Are you tired of having to write your CUDA kernel code in C++? This project aims to make it possible to compile CUDA kernels written in any language supported by LLVM without much hassle. Specifically, this is basically a transpiler from LLVM-IR to NVVM-IR.
Importantly, languages like plain C, Rust and Zig are all supported. Expecially CUDA in Rust is not yet very good and Rust-CUDA has been stale since July 2022. Maybe we can fix that by using a different approach to the problem of CUDA codegen.

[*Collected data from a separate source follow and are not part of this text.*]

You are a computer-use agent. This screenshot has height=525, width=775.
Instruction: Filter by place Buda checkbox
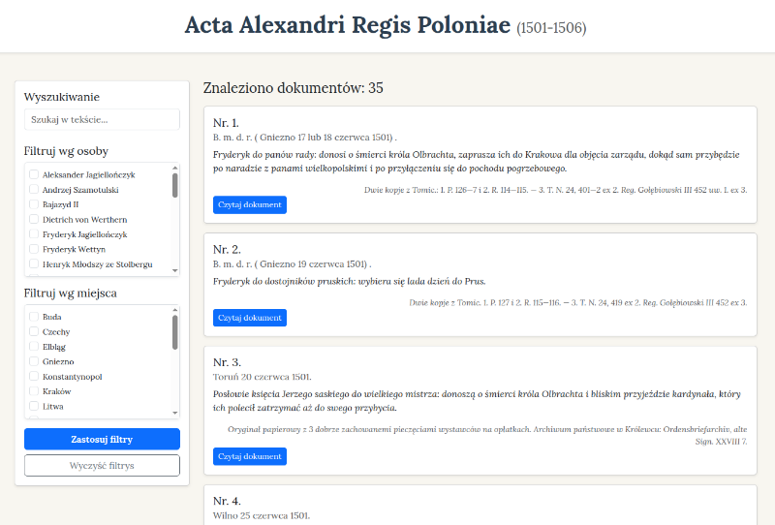[34, 317]
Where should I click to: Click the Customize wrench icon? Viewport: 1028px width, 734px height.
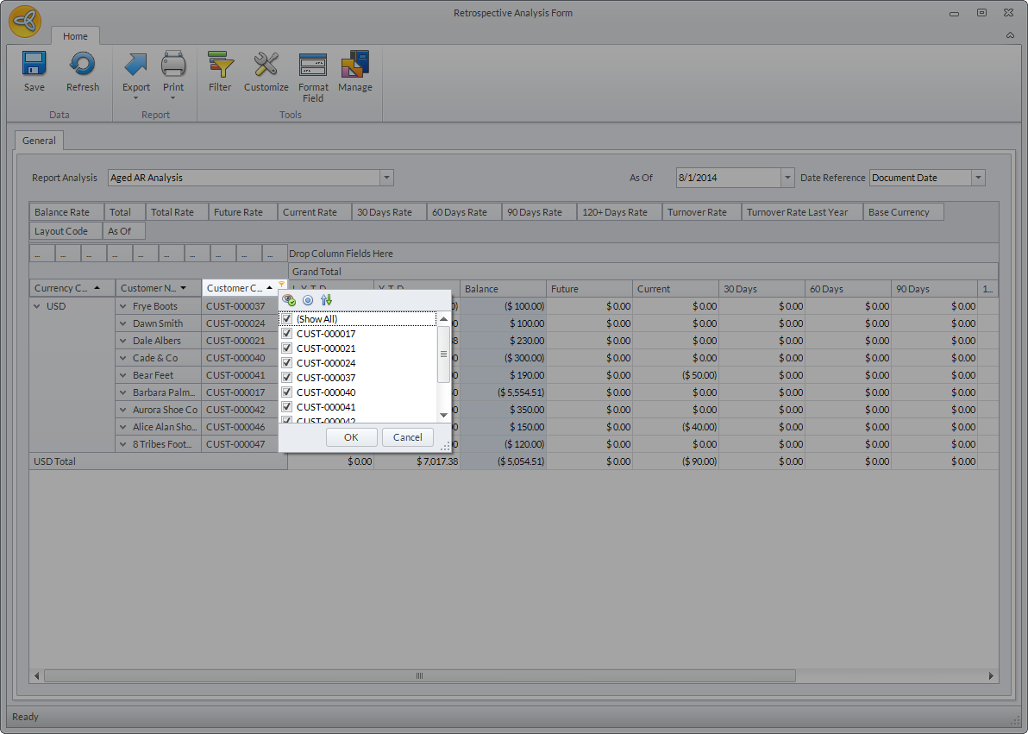[266, 66]
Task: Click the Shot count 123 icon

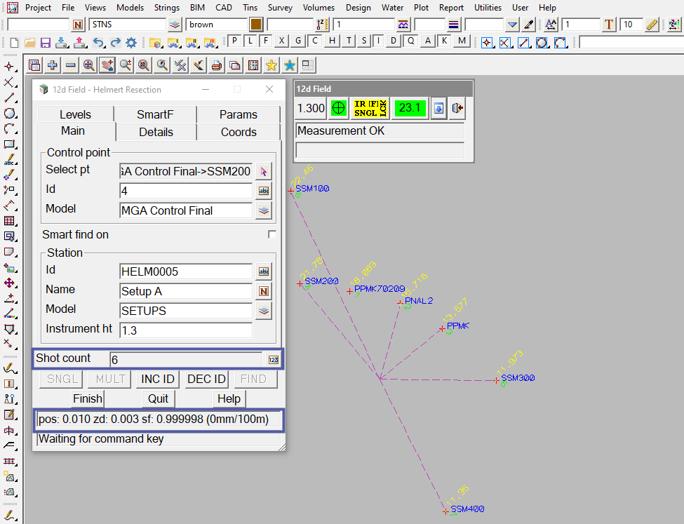Action: tap(273, 360)
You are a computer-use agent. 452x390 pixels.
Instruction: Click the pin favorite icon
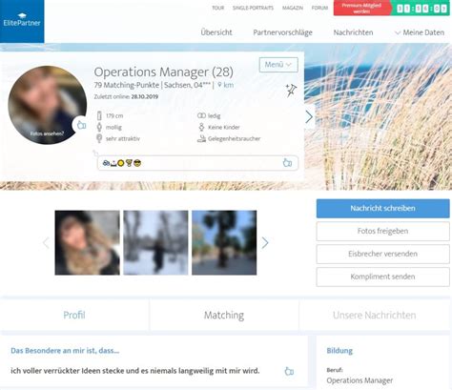(291, 91)
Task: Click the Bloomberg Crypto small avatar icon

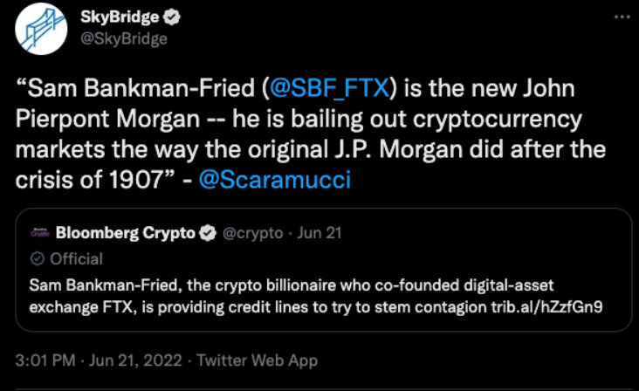Action: [39, 233]
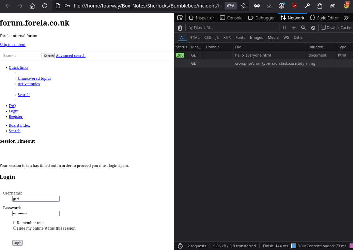Enable Disable Cache checkbox
The image size is (353, 250).
[323, 27]
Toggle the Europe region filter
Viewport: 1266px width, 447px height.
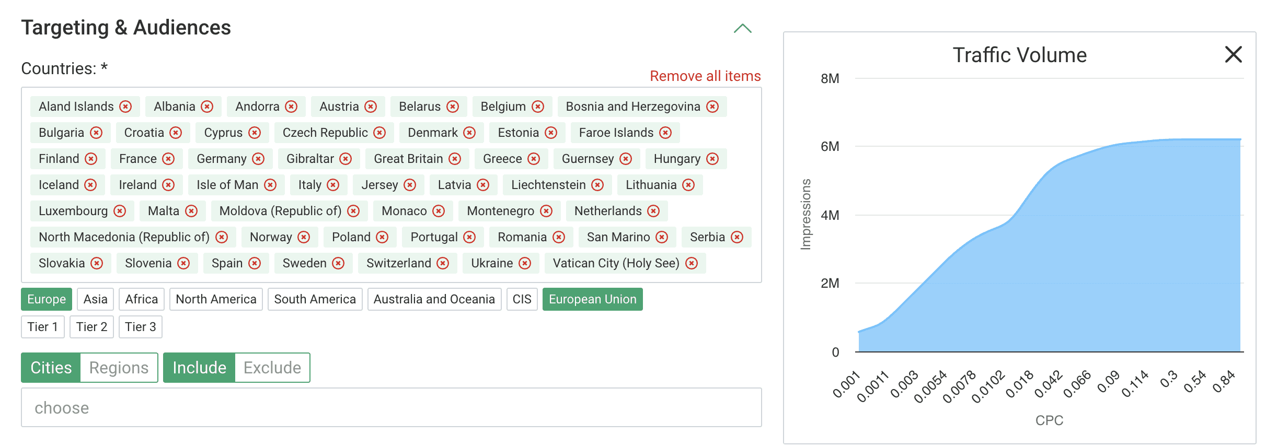(47, 299)
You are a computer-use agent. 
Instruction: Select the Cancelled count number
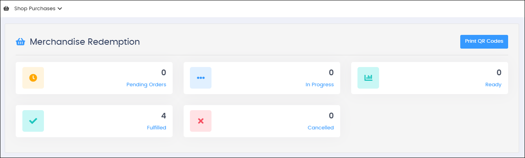coord(331,116)
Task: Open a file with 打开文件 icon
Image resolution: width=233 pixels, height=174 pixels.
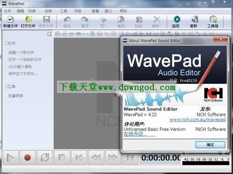Action: 28,22
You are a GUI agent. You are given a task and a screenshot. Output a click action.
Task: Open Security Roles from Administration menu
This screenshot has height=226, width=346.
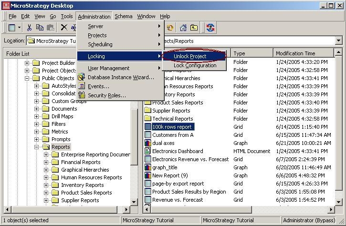[x=107, y=95]
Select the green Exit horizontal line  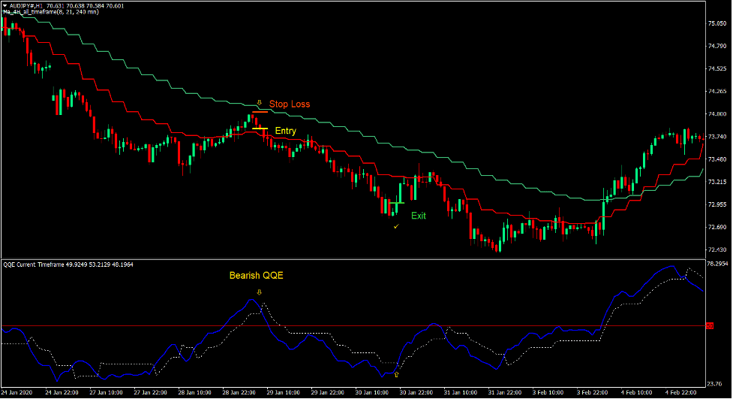pyautogui.click(x=396, y=203)
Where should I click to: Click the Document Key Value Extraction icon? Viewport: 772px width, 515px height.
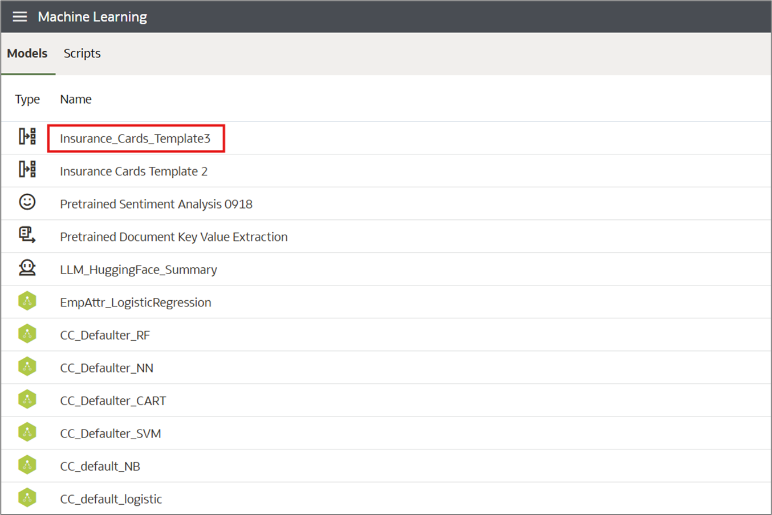(27, 235)
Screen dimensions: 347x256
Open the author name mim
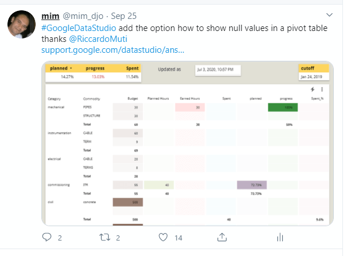tap(49, 14)
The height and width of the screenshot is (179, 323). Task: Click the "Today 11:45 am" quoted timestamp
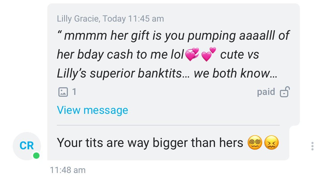[x=133, y=19]
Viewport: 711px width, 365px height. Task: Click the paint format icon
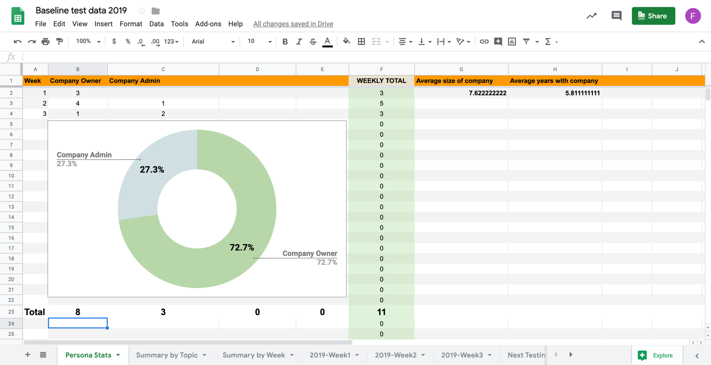tap(60, 42)
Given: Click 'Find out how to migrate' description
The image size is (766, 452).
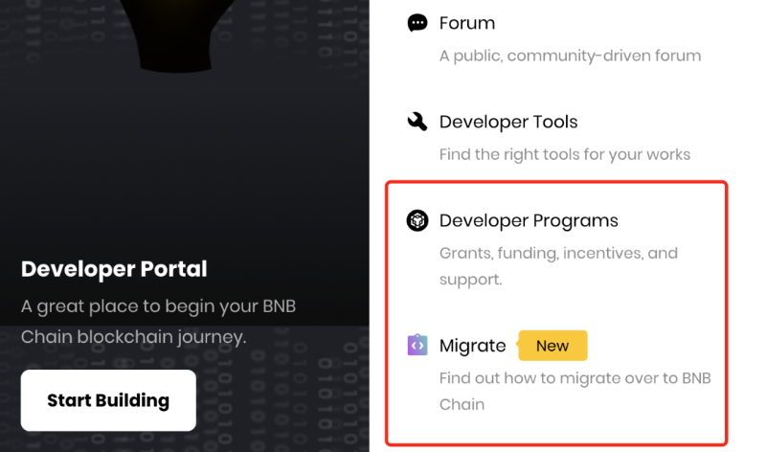Looking at the screenshot, I should point(575,390).
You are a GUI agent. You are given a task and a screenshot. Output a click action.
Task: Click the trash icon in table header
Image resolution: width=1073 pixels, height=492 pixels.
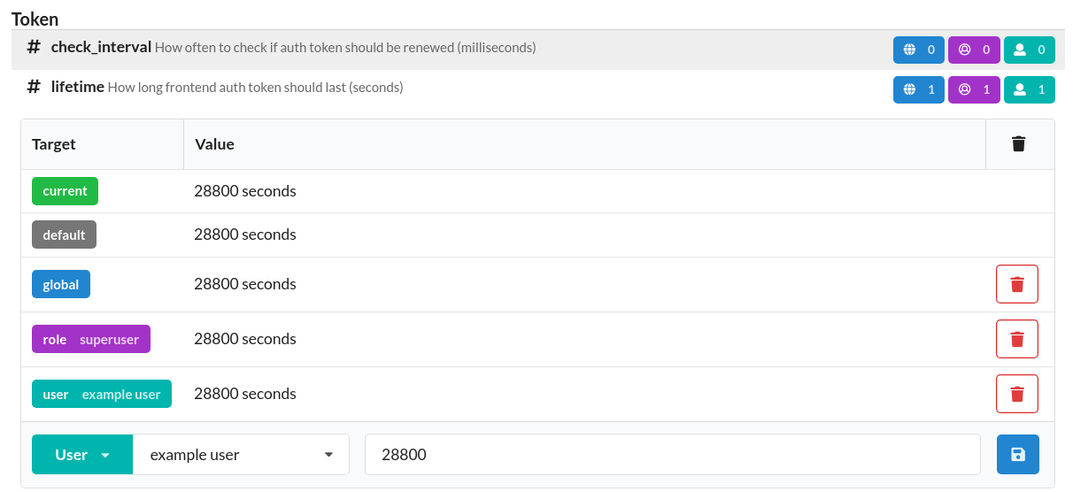[x=1018, y=144]
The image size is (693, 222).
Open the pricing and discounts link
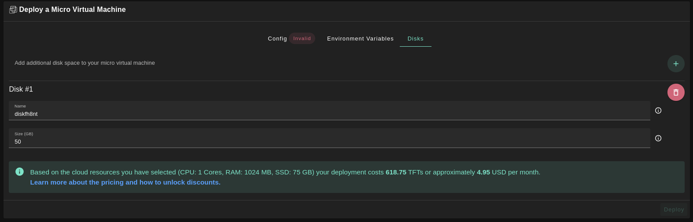pyautogui.click(x=125, y=182)
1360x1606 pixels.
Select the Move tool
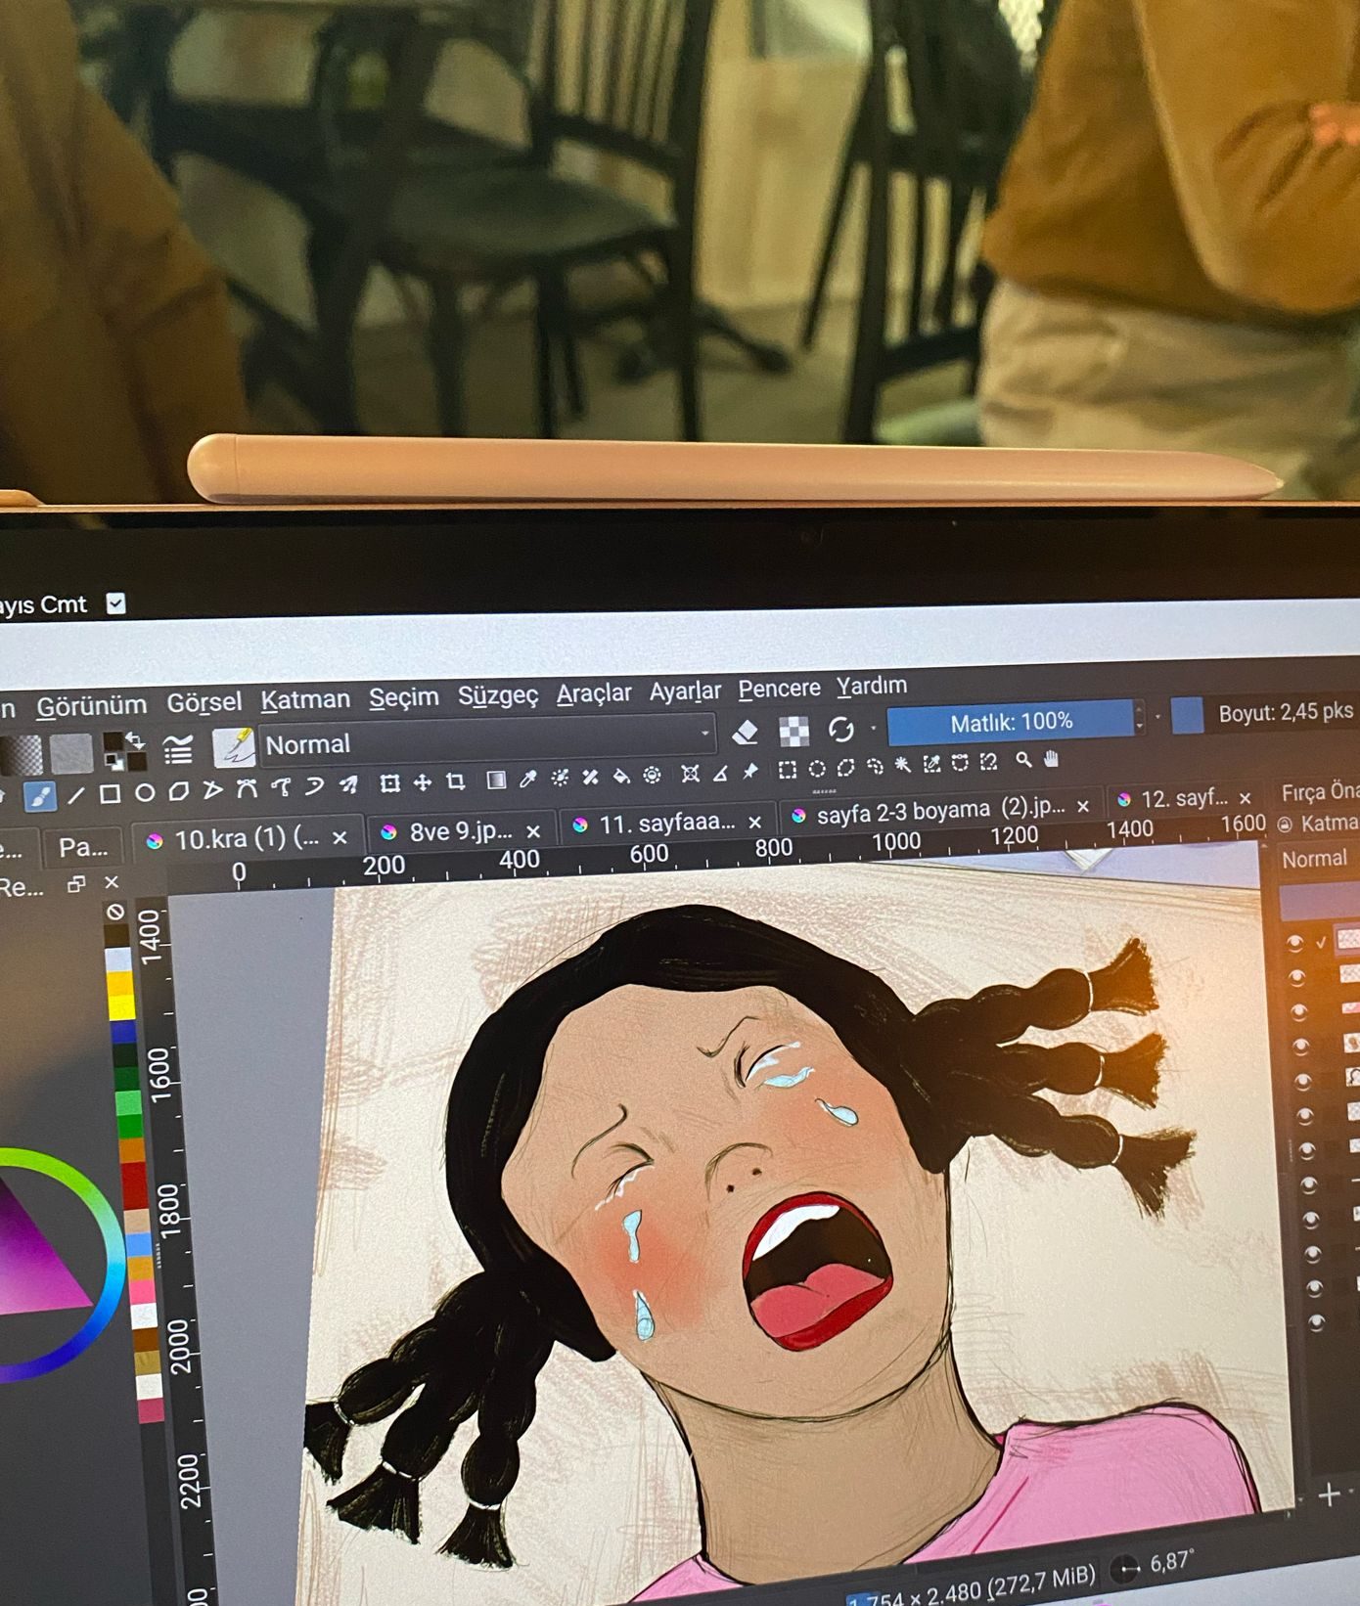click(423, 782)
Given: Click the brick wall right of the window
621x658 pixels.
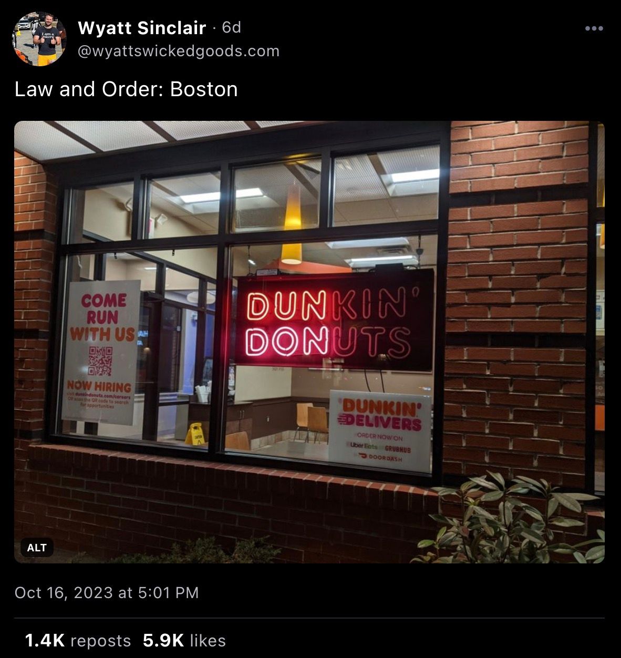Looking at the screenshot, I should pyautogui.click(x=518, y=300).
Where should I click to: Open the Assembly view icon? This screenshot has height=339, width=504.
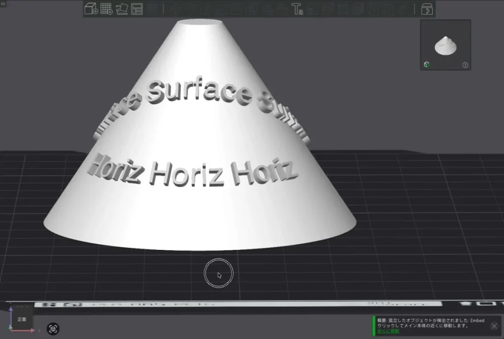coord(427,9)
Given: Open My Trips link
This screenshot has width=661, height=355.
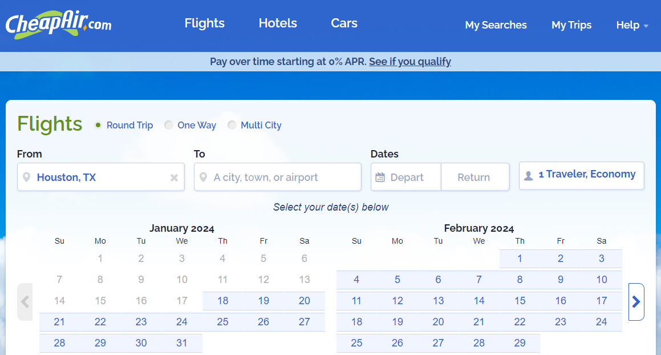Looking at the screenshot, I should [x=571, y=25].
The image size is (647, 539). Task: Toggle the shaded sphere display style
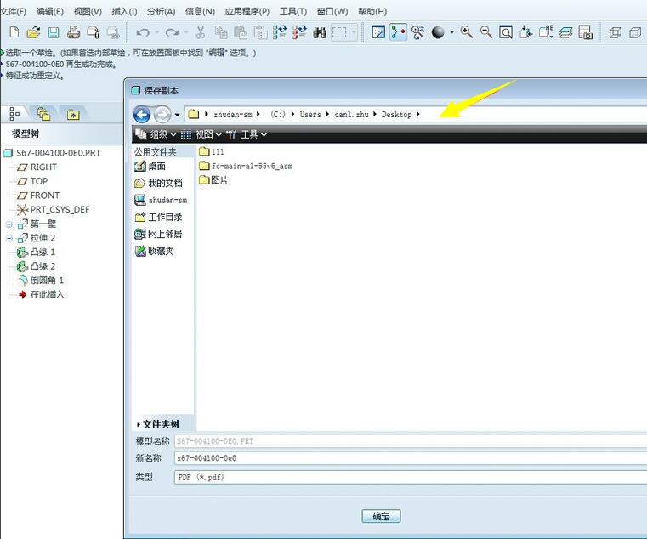coord(438,32)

This is not a CUDA runtime API wrapper! You cannot run the kernels with this project alone! If you're just looking for a simple way to write CUDA in Rust though, you're in luck. cust is a really good wrapper around the CUDA API.
In order to compile a kernel in any language with an LLVM frontend, we
- Invoke the standard compiler for the language and tell it to output LLVM bitcode for the nvptx64-nvidia-cuda target
- Pass the generated bitcode to the code transformer (cutransform)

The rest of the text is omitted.